PMK 13/2026 merupakan tindak lanjut dari Peraturan Pemerintah (PP) Nomor 9 Tahun 2026 tentang pemberian THR dan gaji ke-13. Dalam kedua aturan tersebut, dijelaskan secara rinci mengenai mekanisme pembayaran, sumber anggaran, hingga tata cara penyaluran kepada para penerima.

Kepala Badan Pengelolaan Keuangan dan Aset Daerah (BPKAD) Surabaya, Wiwiek Widayati, mengungkapkan pihaknya telah melakukan koordinasi intensif. Koordinasi dilakukan dengan Pemerintah Provinsi Jawa Timur, Kementerian Keuangan, dan Kementerian Dalam Negeri untuk memastikan kelancaran proses pencairan.

“THR ini lagi diproses. Jadi insyaallah mungkin dalam waktu dekat, paling lambat minggu depan bisa cair sesuai dengan peraturan menteri yang berlaku,” ujar Wiwiek pada Rabu (12/3/2026).
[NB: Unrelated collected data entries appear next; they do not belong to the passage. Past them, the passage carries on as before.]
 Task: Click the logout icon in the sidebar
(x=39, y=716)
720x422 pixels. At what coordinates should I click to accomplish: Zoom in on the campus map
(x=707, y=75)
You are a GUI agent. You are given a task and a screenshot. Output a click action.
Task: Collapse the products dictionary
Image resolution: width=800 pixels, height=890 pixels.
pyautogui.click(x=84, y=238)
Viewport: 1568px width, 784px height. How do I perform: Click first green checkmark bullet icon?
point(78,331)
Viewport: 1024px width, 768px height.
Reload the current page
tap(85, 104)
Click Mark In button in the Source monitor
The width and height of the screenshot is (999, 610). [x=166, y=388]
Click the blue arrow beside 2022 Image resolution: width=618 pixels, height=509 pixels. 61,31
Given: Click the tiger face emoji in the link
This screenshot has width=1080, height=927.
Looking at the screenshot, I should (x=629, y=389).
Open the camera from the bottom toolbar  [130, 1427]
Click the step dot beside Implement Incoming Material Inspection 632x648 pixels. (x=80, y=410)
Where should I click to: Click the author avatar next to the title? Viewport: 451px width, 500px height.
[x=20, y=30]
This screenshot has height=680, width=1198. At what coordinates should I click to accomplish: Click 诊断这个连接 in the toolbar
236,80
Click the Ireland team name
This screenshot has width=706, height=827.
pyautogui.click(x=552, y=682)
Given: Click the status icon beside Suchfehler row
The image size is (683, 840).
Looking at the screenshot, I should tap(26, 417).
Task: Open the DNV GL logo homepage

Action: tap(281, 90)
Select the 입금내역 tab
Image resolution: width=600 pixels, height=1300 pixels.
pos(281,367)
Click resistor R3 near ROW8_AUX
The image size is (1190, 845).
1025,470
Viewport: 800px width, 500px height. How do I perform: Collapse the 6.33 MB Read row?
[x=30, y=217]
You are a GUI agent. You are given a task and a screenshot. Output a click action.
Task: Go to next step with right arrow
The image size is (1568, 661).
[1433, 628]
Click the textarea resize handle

Mekanisme Pencairan dan Akuntabilitas

Dalam PMK 13/2026, dijelaskan bahwa pembayaran THR dan gaji ke-13 dibebankan pada Daftar Isian Pelaksanaan Anggaran (DIPA) masing-masing satuan kerja pemerintah. Dana tersebut diberikan dalam bentuk uang dan disalurkan langsung kepada penerima untuk mempercepat dan menargetkan pembayaran.

Apabila mekanisme pembayaran langsung tidak memungkinkan, penyaluran dapat dilakukan melalui bendahara pengeluaran. Regulasi ini juga mengatur tahapan administrasi pencairan guna menjamin proses penyaluran berjalan tertib dan akuntabel.

Perhitungan pembayaran dilakukan menggunakan aplikasi gaji berbasis web. Jika tidak memungkinkan, perhitungan dapat dilakukan melalui aplikasi gaji berbasis desktop. Berdasarkan hasil perhitungan tersebut, diterbitkan Surat Perintah Membayar Langsung (SPM-LS).

SPM-LS kemudian diajukan ke Kantor Pelayanan Perbendaharaan Negara (KPPN) untuk penerbitan Surat Perintah Pencairan Dana (SP2D). Penting dicatat, dokumen SPM-LS untuk pembayaran THR dan gaji ke-13 dibuat terpisah dari dokumen pembayaran gaji bulanan.

Ketentuan dalam PMK 13/2026 juga mengatur pembayaran kekurangan atau susulan THR dan gaji ke-13. Hal ini berlaku apabila masih terdapat hak penerima yang belum dibayarkan secara penuh.